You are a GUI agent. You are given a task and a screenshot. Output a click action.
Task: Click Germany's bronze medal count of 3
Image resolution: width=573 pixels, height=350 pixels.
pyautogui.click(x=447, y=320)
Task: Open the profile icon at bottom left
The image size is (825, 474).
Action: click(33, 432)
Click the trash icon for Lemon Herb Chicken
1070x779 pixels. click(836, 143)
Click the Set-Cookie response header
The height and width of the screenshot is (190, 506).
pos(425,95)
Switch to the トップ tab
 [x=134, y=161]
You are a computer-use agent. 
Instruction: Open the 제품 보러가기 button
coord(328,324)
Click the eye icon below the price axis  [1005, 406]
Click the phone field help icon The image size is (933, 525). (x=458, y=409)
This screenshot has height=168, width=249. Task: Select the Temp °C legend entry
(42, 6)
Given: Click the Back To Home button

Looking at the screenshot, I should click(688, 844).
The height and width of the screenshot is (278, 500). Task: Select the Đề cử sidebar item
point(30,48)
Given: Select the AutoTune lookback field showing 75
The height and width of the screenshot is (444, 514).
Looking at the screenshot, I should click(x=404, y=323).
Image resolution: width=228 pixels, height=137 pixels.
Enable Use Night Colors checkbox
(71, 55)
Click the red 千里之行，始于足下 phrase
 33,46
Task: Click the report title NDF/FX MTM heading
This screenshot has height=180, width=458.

_ _ _ _ _ _ _

• YOUR TASK
Count how many lines in the records contain the string "field", with case counting, and reply with that number alone.

• REPLY
2